Vladimir_Nesov comments on Transcoders enable fine-grained interpretable circuit analysis for language models

Vladimir_Nesov 1 May 2024 15:55 UTC
LW: 3 AF: 2
0
AF

If the transcoders are used to predict next tokens, they may lose interpretability

Possibly. But there is no optimization pressure from pre-training on the relationship between MLPs and transcoders. The MLPs are the thing that pre-training optimizes (as the “full-precision” master model), while transcoders only need to be maintained to remain in sync with the MLPs, whatever they are (according to the same local objective as before, which doesn’t care at all about token prediction). The search is for MLPs such that their transcoders are good predictors, not directly for transcoders that are good predictors.

Substituting multiple transcoders at once is possible, but degrades model performance a lot compared to single-transcoder substitutions.

Unclear given the extreme quantization results, where similarly post-training replacement would degrade model performance a lot, yet quantization-aware pre-training somehow doesn’t.

We don’t really know how transcoders (or SAEs, to the best of my knowledge) behave when they’re being trained to imitate a model component that’s still updating

This seems to be the main technical hurdle to do the experiment, updating transcoders both efficiently and correctly, as underlying MLPs gradually change. (I’m guessing some discontinuous jumps in choice of transcoders might be OK.)
- Philippe Chlenski 1 May 2024 23:40 UTC
  LW: 3 AF: 2
  0
  AF Parent
  Possibly.

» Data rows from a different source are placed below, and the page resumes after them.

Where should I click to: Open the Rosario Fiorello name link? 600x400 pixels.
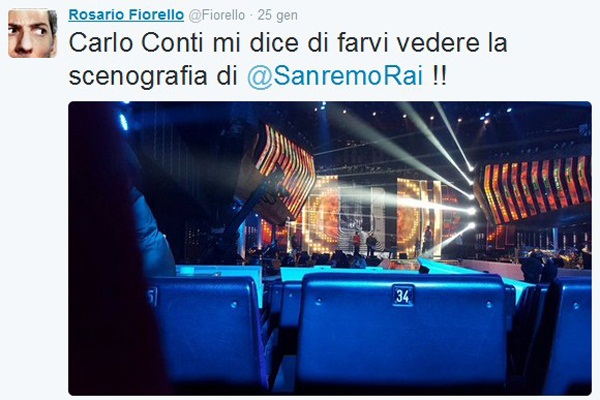tap(126, 15)
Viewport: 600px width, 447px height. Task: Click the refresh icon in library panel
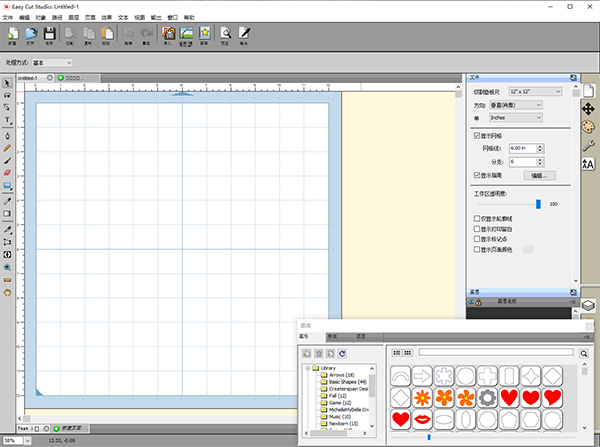(343, 354)
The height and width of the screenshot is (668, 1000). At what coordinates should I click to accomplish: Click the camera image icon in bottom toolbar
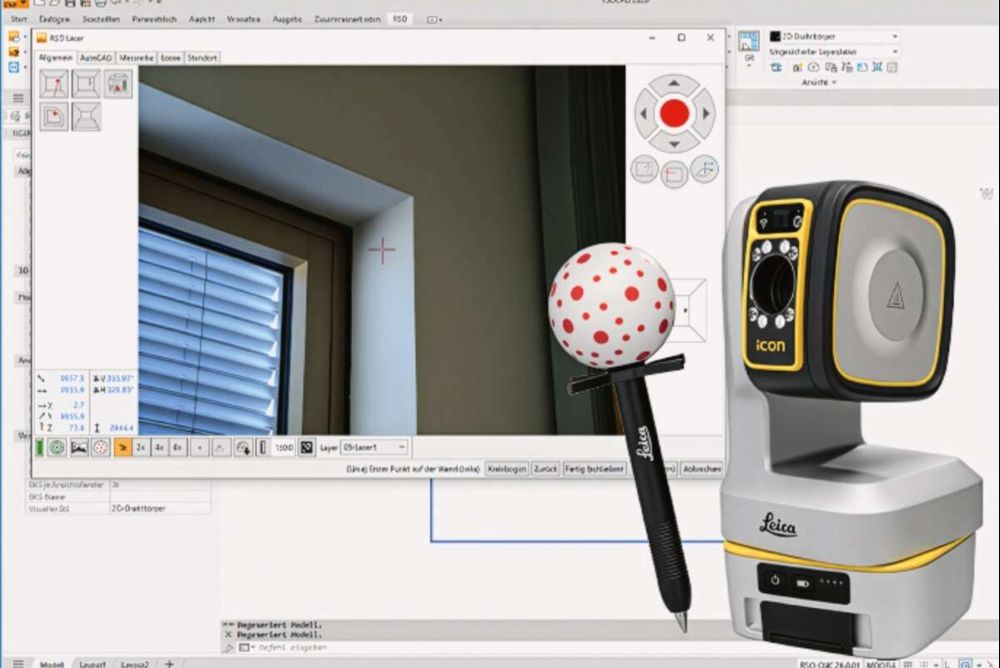coord(79,447)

But there is no optimization pressure from pre-training on the relationship between MLPs and transcoders. The MLPs are the thing that pre-training optimizes (as the “full-precision” master model), while transcoders only need to be maintained to remain in sync with the MLPs
  I see. I was in fact misunderstanding this detail in your training setup. In this case, only engineering considerations really remain: these boil down to incorporating multiple transcoders simultaneously and modeling shifting MLP behavior with transcoders. These seem like tractable, although probably nontrivial and, because of the LLM pretraining objective, quite computationally expensive. If transcoders catch on, I hope to see someone with the compute budget for it run this experiment!